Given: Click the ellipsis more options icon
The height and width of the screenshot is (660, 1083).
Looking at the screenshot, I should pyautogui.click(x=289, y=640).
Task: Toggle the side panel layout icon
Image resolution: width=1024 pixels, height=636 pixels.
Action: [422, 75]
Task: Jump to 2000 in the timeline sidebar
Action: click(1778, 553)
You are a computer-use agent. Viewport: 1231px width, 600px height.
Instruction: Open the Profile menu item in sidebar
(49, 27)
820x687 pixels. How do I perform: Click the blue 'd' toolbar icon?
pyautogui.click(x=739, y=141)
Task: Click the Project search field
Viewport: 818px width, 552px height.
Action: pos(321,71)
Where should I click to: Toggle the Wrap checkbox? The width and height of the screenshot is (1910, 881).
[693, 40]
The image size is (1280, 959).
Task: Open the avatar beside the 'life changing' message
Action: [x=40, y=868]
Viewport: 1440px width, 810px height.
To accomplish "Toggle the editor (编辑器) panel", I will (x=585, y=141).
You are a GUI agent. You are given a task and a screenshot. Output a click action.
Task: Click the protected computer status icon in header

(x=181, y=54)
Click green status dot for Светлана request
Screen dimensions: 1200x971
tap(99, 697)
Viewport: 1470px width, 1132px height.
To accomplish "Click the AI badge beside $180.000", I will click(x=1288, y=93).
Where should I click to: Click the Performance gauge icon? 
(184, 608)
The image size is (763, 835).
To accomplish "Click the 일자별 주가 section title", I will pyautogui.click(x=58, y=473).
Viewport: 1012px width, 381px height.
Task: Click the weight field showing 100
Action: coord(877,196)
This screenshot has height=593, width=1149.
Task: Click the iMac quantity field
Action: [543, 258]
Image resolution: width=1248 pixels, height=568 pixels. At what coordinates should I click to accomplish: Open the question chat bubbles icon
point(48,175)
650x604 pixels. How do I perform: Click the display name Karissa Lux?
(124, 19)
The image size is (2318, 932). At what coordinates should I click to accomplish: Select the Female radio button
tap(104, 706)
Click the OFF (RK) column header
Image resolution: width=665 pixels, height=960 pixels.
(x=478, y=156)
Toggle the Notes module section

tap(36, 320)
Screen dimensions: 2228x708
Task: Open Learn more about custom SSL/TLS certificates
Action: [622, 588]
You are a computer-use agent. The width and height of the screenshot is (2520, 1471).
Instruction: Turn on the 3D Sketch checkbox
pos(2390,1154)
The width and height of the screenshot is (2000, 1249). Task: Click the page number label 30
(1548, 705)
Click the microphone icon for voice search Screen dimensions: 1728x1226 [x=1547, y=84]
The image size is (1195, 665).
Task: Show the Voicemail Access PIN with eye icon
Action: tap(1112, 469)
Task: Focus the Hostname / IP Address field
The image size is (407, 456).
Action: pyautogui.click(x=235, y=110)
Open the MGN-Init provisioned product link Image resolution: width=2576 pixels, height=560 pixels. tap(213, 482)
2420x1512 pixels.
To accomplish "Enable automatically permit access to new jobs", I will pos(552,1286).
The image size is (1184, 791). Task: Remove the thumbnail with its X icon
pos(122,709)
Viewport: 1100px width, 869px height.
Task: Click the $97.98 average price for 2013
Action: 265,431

_ _ _ _ _ _ _

* [Task requirements]: List every line of the items above that contains the string "computer", matching its case exactly.

* [Problem solution]:
You are a computer-use agent. Viewport: 1231px width, 600px height.
Task: Click the protected computer status icon in header
You are a computer-use agent. The width and height of the screenshot is (2520, 1471).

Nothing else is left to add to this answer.